Meski dialog tidak terjadi, Wali Kota yang akrab disapa Bunda Eva ini tetap menyatakan kesiapan menyampaikan solusi kongkret atas isu utama yang diangkat oleh massa: penanganan bencana banjir.
“Bunda sudah siapkan semuanya. Paparan mengenai penanganan banjir, dari normalisasi saluran air, pembangunan embung, penertiban bangunan liar di atas sungai, sampai program penghijauan,” jelasnya.
Kepala Satuan Polisi Pamong Praja (Kasat Pol PP) Kota Bandar Lampung, Ahmad Nurizki Erwandi, menambahkan bahwa Wali Kota bahkan langsung menuju kantor pemerintah usai menghadiri kegiatan di Kecamatan Enggal untuk menemui massa aksi.
“Mereka sudah teridentifikasi berasal dari luar Kota Bandar Lampung.
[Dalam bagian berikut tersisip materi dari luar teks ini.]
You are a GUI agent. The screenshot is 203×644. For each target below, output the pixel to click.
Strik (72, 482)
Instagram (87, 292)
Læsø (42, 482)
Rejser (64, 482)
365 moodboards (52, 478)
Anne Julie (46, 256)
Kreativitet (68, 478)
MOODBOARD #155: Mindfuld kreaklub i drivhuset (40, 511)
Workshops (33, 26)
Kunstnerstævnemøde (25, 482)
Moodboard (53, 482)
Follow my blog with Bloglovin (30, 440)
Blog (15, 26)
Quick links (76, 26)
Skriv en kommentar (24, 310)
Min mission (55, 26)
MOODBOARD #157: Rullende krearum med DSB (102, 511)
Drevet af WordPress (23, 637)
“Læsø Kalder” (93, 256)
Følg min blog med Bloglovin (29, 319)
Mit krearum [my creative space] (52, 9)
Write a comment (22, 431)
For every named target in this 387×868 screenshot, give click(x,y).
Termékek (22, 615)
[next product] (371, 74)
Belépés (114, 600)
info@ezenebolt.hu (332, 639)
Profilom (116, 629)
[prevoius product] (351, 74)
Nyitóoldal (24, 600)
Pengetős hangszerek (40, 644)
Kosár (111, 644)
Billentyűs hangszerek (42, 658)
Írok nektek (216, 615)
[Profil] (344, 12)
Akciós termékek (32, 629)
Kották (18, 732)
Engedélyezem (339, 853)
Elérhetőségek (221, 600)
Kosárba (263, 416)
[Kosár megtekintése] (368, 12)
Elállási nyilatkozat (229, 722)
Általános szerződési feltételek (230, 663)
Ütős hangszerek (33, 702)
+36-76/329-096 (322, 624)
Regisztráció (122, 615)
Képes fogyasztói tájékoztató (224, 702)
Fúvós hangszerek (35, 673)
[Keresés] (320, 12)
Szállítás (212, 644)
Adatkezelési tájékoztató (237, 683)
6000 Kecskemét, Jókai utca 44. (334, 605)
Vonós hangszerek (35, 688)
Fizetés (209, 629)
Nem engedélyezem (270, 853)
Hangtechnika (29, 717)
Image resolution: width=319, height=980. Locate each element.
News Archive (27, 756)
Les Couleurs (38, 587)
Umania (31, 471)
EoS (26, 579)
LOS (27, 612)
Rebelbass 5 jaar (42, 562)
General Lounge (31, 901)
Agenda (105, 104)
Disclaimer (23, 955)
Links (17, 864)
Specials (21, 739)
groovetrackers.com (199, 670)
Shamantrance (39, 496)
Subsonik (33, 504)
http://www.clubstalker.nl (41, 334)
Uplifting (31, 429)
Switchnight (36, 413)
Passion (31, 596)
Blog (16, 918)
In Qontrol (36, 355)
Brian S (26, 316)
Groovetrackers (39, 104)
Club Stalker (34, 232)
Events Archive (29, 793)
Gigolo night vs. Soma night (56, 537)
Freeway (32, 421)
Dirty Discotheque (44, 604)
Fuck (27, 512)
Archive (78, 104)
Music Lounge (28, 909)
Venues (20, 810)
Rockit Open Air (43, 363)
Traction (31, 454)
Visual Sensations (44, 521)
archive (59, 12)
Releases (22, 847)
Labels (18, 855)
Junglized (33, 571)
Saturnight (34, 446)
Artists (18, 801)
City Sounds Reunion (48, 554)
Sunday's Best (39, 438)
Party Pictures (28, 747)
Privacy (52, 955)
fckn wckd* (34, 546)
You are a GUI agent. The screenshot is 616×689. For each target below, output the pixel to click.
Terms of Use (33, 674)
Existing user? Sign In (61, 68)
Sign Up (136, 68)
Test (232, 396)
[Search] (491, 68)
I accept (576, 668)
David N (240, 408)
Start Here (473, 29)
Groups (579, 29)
Tadi Bunda sudah siap mendengarkan, tapi setelah mereka berdiskusi, mereka membatalkan pertemuan dan membubarkan diri,” kata Rizki.
Meski demikian, Pemerintah Kota tetap membuka ruang dialog dalam waktu mendatang, sebagai bagian dari komitmen untuk menjalankan pemerintahan yang terbuka, responsif, dan partisipatif.